Foreign direct investment (FDI) registered in Vietnam saw a year-on-year increase of 12.5% in 2015 to reach US$22.76 billion, data from the General Statistics Office (GSO) revealed.

Up to 2,013 projects with US$15.58 billion in foreign investment were granted licences as of December 15, surging 26.8% in terms of the number of projects, but plunging 0.4% in terms of capital over the same period last year. Meanwhile, 814 existing projects were also allowed to increase their capital by US$7.18 billion.

During the reviewed period, FDI disbursement reached an estimated US$14.5 billion, surging 17.4% year-on-year, GSO said.

The manufacturing and processing sector attracted the lion's share of FDI at US$15.23 billion, accounting for about 67% of the nation's FDI. The production and distribution of electricity, gas, hot water and steam, and air conditioners ranked second with US$2.81 billion FDI or 12.4%, while real estate trading came third with US$2.39 billion or 10.5%.

Ho Chi Minh City beat 48 cities and provinces to become the most attractive destination for foreign investors. The city lured more than US$2.81 billion, comprising 18% of the total FDI registered in the country.

It was followed by Tra Vinh Province with US$2.52 billion or 16.2%, Binh Duong Province with US$2.46 billion or 15.8%, Dong Nai Province with US$1.47 billion or 9.4% and Hanoi with US$910.7 million or 6%.

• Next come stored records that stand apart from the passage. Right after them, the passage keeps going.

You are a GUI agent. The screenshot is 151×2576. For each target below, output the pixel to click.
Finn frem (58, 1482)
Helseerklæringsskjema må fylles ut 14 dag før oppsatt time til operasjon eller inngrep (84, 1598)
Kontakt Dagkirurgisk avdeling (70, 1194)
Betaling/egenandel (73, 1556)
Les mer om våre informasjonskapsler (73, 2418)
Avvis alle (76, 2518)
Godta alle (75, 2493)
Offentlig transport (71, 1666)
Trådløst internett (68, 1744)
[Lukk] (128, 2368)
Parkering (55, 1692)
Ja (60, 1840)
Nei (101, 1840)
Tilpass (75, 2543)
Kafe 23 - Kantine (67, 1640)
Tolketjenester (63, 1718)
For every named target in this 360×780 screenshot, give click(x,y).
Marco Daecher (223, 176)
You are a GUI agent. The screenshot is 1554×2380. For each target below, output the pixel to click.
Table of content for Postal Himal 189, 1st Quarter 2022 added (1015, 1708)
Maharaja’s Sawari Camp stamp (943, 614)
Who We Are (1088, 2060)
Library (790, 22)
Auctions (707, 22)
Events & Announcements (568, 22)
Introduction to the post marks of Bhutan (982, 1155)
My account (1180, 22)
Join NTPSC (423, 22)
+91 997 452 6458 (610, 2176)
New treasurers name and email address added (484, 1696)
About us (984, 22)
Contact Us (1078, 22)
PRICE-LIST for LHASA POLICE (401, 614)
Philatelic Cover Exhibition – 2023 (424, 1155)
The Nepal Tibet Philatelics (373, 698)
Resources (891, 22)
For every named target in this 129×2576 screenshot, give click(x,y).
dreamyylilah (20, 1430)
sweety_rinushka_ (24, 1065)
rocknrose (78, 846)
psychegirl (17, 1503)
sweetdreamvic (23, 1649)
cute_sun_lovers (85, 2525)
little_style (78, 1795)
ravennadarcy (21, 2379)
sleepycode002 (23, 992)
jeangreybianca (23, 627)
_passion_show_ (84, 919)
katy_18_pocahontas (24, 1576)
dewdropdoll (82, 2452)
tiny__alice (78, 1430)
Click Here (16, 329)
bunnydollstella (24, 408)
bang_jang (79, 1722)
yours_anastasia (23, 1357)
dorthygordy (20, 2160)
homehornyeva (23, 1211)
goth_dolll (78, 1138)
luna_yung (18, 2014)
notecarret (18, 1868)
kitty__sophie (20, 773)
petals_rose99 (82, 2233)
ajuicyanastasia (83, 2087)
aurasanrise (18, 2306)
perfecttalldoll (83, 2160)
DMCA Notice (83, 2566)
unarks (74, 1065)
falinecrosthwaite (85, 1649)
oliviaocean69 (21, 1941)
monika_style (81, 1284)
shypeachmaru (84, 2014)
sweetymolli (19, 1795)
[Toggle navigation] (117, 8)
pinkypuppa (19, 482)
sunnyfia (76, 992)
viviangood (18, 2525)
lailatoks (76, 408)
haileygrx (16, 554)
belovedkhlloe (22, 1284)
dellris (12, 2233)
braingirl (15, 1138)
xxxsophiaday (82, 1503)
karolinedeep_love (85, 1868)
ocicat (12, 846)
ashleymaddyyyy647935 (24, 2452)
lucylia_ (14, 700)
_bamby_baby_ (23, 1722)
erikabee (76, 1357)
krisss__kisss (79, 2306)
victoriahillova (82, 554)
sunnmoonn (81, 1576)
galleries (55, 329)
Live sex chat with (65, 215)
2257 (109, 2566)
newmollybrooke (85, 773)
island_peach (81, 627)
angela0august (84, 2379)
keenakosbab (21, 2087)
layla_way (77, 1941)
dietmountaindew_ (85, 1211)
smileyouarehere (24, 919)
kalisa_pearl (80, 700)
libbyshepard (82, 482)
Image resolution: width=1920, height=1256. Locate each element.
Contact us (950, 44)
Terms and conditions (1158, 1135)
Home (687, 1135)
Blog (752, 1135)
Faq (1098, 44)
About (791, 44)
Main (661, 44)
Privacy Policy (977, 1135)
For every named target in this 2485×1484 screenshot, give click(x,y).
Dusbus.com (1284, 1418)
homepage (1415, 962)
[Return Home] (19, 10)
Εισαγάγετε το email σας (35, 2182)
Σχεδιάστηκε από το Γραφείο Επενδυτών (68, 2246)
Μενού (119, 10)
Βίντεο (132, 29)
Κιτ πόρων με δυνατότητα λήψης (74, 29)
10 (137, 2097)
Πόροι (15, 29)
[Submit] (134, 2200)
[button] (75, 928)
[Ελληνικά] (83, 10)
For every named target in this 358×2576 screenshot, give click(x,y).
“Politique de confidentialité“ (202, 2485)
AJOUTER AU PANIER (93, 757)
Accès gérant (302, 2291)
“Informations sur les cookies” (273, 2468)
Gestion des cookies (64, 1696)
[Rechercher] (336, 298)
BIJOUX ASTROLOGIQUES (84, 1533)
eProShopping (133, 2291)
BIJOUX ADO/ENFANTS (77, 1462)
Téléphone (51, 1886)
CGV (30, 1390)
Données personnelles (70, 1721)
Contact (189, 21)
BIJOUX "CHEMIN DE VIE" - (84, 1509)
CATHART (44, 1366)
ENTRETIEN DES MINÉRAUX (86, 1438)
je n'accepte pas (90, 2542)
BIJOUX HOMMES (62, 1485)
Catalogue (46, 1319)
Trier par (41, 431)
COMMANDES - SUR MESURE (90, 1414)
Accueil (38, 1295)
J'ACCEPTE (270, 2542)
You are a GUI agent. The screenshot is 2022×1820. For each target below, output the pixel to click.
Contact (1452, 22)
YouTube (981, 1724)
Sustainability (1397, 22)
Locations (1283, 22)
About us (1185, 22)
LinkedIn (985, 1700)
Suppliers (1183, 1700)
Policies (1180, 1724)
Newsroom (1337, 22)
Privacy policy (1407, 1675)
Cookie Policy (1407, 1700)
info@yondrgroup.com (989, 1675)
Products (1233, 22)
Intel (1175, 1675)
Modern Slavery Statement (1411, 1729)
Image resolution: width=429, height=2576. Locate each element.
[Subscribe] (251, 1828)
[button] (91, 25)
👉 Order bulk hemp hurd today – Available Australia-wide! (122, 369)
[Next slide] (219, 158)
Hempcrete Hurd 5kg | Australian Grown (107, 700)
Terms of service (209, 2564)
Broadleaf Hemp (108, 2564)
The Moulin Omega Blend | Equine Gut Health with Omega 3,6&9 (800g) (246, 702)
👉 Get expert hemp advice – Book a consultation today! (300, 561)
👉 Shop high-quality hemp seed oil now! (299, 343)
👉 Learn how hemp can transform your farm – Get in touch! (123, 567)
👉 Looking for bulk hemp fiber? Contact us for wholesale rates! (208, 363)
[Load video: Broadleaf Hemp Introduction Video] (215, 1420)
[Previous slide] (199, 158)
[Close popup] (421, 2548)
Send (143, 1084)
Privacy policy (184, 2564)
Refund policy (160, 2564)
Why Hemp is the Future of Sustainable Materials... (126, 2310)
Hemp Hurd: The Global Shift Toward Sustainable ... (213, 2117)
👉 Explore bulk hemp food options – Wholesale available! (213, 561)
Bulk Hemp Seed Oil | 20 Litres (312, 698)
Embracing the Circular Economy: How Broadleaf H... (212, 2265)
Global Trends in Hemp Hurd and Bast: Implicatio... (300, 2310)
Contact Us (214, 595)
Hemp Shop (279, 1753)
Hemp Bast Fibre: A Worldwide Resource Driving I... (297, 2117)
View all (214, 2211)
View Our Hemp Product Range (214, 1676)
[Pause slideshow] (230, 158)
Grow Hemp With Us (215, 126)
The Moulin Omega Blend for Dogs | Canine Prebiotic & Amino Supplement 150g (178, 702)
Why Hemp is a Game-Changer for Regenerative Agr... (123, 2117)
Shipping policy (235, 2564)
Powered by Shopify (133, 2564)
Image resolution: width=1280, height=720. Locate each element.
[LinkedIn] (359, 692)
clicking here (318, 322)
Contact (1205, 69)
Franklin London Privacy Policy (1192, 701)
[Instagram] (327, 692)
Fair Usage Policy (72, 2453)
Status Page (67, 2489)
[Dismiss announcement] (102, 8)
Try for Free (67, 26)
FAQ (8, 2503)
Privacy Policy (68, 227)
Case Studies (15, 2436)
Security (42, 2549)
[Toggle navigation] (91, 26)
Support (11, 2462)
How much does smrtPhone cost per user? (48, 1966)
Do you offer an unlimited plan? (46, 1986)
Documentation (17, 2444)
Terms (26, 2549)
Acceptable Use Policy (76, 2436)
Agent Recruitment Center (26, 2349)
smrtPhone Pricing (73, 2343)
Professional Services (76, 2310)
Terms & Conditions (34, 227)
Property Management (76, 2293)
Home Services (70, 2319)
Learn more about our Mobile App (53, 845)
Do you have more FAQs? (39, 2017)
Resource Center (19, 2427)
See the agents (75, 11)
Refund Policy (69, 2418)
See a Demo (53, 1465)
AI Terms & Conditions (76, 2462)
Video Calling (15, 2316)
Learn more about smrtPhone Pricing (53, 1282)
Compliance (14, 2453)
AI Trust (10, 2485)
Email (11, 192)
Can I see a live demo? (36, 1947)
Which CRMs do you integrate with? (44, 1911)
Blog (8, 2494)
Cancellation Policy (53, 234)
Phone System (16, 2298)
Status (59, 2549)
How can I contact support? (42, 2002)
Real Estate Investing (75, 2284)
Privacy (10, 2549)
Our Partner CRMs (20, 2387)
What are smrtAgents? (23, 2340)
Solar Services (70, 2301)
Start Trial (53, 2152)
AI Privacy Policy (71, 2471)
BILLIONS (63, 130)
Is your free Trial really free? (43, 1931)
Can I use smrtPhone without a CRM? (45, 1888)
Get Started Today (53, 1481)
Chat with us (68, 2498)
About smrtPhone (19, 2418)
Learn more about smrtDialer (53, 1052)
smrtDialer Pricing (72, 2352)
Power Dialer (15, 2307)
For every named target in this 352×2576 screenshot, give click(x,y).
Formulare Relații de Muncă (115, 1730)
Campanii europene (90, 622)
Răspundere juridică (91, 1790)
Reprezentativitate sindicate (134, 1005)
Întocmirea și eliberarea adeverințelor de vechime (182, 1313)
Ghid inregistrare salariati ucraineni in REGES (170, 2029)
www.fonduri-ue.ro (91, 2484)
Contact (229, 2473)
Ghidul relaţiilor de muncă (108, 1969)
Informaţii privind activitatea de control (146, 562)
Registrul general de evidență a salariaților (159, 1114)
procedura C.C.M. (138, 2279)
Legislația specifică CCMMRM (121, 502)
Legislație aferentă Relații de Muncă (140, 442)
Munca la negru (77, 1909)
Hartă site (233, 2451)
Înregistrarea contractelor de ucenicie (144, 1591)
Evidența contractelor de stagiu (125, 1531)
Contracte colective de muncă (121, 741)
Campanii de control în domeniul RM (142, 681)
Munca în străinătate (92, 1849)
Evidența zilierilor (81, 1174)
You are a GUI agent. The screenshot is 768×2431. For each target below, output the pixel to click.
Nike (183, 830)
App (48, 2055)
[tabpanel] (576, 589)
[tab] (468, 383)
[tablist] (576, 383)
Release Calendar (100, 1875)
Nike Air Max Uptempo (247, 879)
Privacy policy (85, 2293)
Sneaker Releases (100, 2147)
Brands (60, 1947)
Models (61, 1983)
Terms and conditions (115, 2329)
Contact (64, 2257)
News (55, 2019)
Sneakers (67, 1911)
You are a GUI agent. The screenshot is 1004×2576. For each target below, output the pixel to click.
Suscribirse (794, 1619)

Other localities that also attracted FDI are Haiphong City (US$573.1 million), Tay Ninh Province (US$503 million) and Quang Ninh Province (US$374 million).

Among 58 countries and territories that have invested in Vietnam, the Republic of Korea is the country's largest source of FDI with US$2.68 billion, accounting for 17.2% of the total new FDI, followed by Malaysia with US$2.45 billion or 15.7% and Japan with US$1.28 billion or 8.2%, besides the United Kingdom with US$1.26 billion or 8.1% and Taiwan (China) with US$940.4 million or 6%.

Experts said Vietnam was likely to attract more foreign investment next year and in the future because of the opportunities and advantages resulting from free trade agreements (FTAs).

Vo Tri Thanh, deputy head of the Central Institute of Economic Management, said of the FTAs, the Trans Pacific Partnership (TPP) deal and FTA between Vietnam and the European Union would bring great opportunities for the nation and attract additional foreign investment, especially FDI.

If foreign investors came to Vietnam to participate in production and business, they could approach large markets that are member countries of the FTAs, Thanh said.

These member countries include the US, Japan, Australia and Canada in the TPP, and European Union nations operating under the FTA.

Hoang Thi Chinh from the HCM City Economics University said Vietnam would enjoy great opportunities from not only Japanese and American investments, but also the Republic of Korea's ones.

There would be investments not in labour-intensive industries, but in fields that required hi-tech and intelligence, Chinh told Dat Viet online newspaper.

The Republic of Korea's and Japan's investors might pour money into agriculture, while the US was likely to inject money into hi-tech fields, she said.